GPU Support in Virtual Servers

c2-gpu Virtual Servers

Each c2-gpu instance type includes one or more slices of NVIDIA A100 GPUs. The slice size provided is “GRID A100D-20C”, which provides 2 compute pipelines and 20GB of video RAM from the card.

Warning

c2-gpu virtual servers are in Technical Preview only

Minimum Requirements

For “c2-gpu”, the absolute minimum requirements are as follows:

  • A boot/OS disk of at least 30GB (when installing CUDA support)

  • NVIDIA vGPU driver from the v15.0 series. This is currently version 525.60.12.

The version of the driver loaded into your virtual server must be exactly this version, and not any other. From time to time we will update the version needed, and inform you when this updated will be required on your virtual servers.

Note

Drivers provided by OS or distribution vendors should not be installed. Only the drivers specified here will function with the vGPUs available.

In addition, NVIDIA support only the following server operating systems for your vGPU virtual server while running in Catalyst Cloud:

  • Ubuntu 22.04, 20.04

Tested by Catalyst Cloud, but not supported by NVIDIA are the following server operating systems:

  • Rocky Linux 8, 9

All other OS images are unsupported or untested.

Creating a c2-gpu virtual server

To create a GPU-enabled virtual server, create an instance using a flavor prefixed with c2-gpu.

Catalyst Cloud is not permitted to provide modified operating system images so you will need to install supporting drivers to enable GPU support in GPU-enabled virtual servers as per the instructions below.

To help with streamlining GPU server builds we’ve provided examples on using Packer to build custom images that include GPU drivers and software. This process is recommended for bulk GPU compute deployments.

Ubuntu

Once you have created an Ubuntu virtual server using a version supported by the NVIDIA drivers, you will need to perform the following steps.

First, ensure all packages are up to date on your server and it is running the latest kernel (which will require a reboot):

sudo apt update
sudo apt dist-upgrade -y
sudo reboot

Then download and install the GRID driver package.

sudo apt install -y dkms
curl -O https://object-storage.nz-por-1.catalystcloud.io/v1/AUTH_483553c6e156487eaeefd63a5669151d/gpu-guest-drivers/nvidia/grid/15.0/linux/nvidia-linux-grid-525_525.60.13_amd64.deb
sudo dpkg -i nvidia-linux-grid-525_525.60.13_amd64.deb

Note

If you get a 404 response to this download, contact Catalyst Cloud support as the driver versions may have been updated making this documentation outdated.

Next, you will need to install the client license for vGPU support.
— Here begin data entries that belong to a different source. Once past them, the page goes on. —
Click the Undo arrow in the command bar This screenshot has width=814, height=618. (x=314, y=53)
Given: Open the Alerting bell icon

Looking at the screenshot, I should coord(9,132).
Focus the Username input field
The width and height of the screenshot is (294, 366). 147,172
Download and save the license to /etc/nvidia/ClientConfigToken on your virtual server, using the following steps:

(cd /etc/nvidia/ClientConfigToken && curl -O https://object-storage.nz-por-1.catalystcloud.io/v1/AUTH_483553c6e156487eaeefd63a5669151d/gpu-guest-drivers/nvidia/grid/licenses/client_configuration_token_12-29-2022-15-20-23.tok)

Edit the GRID driver configuration file /etc/nvidia/gridd.conf and ensure that FeatureType is set to 1. Then restart the nvidia- gridd service. The following commands apply the setting and restart the service:

sudo sed -i -e '/^\(FeatureType=\).*/{s//\11/;:a;n;ba;q}' -e '$aFeatureType=1' /etc/nvidia/gridd.conf
sudo systemctl restart nvidia-gridd

After the service has been restarted, check the license status of the vGPU:

nvidia-smi -q | grep 'License Status'

This should return a line stating it is “Licensed” with an expiry in the future.
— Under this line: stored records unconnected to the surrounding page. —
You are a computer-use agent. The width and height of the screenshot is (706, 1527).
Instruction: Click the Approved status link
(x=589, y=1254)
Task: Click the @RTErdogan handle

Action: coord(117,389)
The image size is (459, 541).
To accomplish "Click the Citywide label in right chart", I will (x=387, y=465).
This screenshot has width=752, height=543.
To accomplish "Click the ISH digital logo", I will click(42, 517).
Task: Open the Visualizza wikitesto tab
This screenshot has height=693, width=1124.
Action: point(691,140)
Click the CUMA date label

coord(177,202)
(Optional) Install the CUDA toolkit, if CUDA support is needed:

curl -O https://developer.download.nvidia.com/compute/cuda/12.0.0/local_installers/cuda_12.0.0_525.60.13_linux.run
sudo sh cuda_12.0.0_525.60.13_linux.run --silent --toolkit

This will run without any visible output for a while, before returning to a command prompt.

Note

We do not recommend using Debian or Ubuntu packages for the installation of CUDA toolkit. Those packages conflicts with required driver versions and will break your vGPU support.

To complete CUDA tookit installation, ensure that the CUDA libraries are available for applications to link and load:

sudo tee /etc/ld.so.conf.d/cuda.conf <<< /usr/local/cuda/lib64
sudo ldconfig

RHEL-derived Distributions

Linux distributions derived from RHEL, such as Rocky Linux, need the following steps to install the drivers.

Note

NVIDIA do not support RHEL-derived Linux distributions on Catalyst Cloud

First, ensure all packages are up to date on your server and it is running the latest kernel:

sudo dnf update -y && sudo reboot

Then install kernel source and related development tools:

sudo dnf install -y kernel-devel make

(Optional) Next, enable EPEL repositories and install DKMS support. This will automatically rebuild the drivers on kernel upgrades, rather than forcing you to re-install the GRID drivers every time the kernel is updated.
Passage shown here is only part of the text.